BEGIN

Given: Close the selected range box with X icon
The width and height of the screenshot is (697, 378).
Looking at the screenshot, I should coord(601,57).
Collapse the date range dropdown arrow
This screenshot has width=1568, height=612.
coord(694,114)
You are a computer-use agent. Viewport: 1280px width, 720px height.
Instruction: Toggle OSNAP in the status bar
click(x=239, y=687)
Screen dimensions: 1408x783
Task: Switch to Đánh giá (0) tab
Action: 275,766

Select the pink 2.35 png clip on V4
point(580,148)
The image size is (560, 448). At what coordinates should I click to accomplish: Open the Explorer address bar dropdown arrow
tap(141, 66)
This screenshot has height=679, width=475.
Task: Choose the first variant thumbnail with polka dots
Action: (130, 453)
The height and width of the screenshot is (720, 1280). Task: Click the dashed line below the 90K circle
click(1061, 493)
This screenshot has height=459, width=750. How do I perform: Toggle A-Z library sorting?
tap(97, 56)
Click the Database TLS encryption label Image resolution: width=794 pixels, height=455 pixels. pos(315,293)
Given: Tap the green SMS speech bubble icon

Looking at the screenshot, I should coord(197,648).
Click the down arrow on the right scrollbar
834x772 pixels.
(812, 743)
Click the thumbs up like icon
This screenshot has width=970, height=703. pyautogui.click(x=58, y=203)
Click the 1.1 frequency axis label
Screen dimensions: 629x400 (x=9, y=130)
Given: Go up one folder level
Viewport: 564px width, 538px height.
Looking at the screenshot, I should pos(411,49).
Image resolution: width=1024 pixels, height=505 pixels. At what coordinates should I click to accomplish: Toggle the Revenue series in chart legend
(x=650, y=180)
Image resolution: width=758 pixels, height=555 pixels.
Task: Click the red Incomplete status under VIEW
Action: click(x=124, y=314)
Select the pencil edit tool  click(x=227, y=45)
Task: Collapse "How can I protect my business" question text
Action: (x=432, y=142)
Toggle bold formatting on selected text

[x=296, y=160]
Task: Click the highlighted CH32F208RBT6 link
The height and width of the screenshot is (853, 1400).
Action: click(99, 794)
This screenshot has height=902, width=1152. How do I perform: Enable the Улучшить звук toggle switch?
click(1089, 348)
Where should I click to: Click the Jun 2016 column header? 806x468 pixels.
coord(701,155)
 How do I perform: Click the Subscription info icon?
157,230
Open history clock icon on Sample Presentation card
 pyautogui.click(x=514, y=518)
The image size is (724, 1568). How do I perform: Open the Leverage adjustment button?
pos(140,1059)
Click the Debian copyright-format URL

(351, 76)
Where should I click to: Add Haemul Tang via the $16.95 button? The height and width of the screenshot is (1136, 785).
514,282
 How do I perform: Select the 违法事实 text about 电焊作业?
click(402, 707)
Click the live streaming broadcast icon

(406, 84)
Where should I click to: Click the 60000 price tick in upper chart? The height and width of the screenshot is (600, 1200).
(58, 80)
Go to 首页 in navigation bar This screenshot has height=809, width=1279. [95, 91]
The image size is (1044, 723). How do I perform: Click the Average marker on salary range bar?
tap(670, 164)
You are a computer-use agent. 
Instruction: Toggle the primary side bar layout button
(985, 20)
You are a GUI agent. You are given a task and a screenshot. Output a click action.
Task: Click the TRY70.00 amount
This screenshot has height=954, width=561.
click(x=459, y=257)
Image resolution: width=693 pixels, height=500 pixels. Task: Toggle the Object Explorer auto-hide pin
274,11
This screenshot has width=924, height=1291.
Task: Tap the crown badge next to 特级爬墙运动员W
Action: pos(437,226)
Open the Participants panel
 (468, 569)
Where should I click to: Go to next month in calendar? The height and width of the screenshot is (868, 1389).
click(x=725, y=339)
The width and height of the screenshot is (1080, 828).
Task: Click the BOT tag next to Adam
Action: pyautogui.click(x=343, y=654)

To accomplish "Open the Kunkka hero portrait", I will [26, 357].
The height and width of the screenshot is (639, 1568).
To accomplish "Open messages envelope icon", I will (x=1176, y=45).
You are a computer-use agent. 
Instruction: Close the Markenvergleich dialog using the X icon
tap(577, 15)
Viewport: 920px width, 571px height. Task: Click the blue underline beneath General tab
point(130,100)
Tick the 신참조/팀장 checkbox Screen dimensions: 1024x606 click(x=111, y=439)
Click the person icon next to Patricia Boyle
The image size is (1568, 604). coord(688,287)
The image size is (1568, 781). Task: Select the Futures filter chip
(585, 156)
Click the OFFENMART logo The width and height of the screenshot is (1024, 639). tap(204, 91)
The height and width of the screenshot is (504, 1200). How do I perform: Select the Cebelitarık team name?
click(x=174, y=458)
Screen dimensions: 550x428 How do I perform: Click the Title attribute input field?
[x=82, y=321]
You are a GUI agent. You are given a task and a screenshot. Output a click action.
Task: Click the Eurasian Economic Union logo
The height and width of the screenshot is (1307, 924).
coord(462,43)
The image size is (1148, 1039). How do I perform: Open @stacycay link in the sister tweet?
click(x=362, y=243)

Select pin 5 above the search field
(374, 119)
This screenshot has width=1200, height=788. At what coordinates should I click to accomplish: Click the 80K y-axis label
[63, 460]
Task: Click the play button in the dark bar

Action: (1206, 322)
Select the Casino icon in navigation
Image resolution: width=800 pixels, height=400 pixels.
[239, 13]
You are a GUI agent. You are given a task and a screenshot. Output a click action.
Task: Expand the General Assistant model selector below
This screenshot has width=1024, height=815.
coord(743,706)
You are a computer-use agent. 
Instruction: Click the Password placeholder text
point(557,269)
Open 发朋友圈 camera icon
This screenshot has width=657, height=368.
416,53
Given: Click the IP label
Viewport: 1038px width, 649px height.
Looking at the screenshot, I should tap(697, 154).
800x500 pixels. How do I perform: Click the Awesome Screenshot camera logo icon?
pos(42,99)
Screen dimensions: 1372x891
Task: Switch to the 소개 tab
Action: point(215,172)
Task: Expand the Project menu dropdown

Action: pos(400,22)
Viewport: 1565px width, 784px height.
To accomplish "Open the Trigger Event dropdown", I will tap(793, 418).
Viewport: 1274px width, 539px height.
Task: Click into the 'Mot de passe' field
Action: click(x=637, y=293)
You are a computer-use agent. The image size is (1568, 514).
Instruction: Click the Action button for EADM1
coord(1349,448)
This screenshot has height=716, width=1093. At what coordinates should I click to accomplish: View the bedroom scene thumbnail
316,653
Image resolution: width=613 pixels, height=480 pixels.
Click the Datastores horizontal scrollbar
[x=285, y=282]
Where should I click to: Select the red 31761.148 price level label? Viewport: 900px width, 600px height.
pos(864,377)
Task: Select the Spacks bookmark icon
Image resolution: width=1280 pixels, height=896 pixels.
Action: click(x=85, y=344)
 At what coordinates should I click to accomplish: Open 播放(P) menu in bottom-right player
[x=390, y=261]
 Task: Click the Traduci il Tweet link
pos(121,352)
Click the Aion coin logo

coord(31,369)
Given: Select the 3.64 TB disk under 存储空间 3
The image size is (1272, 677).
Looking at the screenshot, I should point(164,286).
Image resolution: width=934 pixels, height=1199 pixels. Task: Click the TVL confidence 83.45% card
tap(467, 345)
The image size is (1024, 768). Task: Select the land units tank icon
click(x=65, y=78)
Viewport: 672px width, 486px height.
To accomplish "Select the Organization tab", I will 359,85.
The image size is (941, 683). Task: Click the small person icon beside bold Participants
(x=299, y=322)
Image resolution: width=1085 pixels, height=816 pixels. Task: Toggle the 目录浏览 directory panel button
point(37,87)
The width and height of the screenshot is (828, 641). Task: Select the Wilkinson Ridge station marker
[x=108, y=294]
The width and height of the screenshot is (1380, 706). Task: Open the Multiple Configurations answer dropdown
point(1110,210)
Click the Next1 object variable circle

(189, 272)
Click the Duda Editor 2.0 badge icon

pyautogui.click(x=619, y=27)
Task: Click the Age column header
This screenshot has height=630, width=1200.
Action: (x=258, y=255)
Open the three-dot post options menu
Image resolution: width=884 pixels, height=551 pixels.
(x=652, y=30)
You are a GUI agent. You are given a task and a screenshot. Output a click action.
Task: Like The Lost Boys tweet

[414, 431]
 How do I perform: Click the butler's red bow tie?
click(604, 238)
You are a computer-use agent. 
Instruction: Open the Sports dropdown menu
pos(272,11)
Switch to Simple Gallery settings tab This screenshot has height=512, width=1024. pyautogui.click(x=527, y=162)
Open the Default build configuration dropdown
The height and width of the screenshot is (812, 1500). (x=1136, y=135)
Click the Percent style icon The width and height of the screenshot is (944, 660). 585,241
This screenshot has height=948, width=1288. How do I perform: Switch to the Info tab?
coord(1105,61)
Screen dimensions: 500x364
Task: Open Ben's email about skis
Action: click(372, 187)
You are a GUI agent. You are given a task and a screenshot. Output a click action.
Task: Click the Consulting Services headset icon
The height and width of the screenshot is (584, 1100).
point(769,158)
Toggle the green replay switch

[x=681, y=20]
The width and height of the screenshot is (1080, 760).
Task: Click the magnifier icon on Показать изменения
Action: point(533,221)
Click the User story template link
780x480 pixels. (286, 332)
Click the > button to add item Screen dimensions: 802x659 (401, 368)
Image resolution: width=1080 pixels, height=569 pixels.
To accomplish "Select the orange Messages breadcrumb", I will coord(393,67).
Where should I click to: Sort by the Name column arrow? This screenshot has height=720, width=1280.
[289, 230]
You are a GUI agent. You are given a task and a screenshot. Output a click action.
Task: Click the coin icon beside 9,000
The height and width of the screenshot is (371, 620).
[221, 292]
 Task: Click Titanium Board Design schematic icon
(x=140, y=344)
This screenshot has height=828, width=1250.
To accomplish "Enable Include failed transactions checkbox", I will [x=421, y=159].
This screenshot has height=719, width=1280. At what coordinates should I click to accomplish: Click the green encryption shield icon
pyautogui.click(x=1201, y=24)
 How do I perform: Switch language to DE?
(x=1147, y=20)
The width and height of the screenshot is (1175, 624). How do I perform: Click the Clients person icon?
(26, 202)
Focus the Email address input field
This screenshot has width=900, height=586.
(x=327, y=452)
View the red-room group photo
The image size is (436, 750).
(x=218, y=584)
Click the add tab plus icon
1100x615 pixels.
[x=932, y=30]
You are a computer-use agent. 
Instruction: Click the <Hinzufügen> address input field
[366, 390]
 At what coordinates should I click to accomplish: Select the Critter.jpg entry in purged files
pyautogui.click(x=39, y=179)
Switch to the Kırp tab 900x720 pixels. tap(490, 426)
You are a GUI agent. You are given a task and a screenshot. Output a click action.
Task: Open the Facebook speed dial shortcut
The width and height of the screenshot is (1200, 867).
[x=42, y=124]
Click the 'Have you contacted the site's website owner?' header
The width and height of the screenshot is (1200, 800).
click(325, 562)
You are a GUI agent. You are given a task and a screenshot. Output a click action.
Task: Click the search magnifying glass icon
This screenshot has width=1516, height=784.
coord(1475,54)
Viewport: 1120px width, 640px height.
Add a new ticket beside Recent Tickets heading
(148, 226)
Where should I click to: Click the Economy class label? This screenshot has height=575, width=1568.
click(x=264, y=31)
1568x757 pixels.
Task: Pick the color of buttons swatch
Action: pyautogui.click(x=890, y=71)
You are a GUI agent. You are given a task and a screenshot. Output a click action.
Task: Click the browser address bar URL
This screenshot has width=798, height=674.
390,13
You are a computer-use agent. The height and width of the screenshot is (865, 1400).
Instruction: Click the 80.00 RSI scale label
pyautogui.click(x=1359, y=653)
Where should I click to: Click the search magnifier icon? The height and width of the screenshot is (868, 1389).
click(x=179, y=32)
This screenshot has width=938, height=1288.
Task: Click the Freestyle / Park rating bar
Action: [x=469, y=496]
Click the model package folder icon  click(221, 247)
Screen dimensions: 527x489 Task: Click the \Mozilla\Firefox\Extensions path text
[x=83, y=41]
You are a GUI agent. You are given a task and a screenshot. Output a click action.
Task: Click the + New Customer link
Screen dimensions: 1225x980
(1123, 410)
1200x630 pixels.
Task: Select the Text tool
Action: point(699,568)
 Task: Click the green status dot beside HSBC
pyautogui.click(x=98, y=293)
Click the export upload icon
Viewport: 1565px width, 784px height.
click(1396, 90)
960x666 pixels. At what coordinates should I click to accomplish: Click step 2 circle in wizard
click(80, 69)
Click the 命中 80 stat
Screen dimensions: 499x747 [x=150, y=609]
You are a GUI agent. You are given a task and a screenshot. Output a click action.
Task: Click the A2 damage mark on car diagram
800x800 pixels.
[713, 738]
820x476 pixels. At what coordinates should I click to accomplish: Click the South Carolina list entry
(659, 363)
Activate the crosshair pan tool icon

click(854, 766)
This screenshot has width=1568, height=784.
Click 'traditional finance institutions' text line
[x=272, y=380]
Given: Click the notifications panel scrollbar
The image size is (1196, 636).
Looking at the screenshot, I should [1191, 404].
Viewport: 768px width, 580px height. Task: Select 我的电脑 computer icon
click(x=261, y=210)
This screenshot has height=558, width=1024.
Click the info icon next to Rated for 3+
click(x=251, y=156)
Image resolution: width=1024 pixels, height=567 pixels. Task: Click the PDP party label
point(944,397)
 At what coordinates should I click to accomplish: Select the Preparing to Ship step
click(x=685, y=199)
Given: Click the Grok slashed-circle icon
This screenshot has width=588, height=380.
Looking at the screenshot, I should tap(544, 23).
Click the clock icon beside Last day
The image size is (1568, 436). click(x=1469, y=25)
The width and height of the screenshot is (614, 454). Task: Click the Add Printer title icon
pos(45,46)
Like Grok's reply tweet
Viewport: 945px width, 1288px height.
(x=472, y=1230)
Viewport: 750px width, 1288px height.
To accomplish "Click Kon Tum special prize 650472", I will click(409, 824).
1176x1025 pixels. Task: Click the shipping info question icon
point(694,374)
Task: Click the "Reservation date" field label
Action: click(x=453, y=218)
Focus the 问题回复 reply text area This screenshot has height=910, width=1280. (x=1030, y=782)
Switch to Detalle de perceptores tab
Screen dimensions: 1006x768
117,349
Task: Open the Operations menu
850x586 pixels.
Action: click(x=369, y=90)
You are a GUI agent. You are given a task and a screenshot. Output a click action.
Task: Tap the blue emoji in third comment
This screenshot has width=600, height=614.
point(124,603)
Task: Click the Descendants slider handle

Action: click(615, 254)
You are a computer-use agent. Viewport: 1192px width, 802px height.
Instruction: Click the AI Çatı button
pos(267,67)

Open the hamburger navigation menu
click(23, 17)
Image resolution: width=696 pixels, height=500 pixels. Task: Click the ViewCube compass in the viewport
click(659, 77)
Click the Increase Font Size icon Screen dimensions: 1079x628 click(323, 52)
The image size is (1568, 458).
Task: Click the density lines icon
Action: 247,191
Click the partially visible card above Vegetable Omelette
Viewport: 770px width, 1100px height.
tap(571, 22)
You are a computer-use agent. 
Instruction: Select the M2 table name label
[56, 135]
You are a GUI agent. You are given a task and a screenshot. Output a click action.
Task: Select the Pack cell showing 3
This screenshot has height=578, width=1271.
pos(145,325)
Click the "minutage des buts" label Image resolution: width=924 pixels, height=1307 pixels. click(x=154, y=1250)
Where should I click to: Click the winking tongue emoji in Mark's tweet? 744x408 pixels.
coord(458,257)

END

Work request: Using the material, show each line where the string "model" can be found.

Your response:
Task: Expand the General Assistant model selector below
Click the model package folder icon  click(221, 247)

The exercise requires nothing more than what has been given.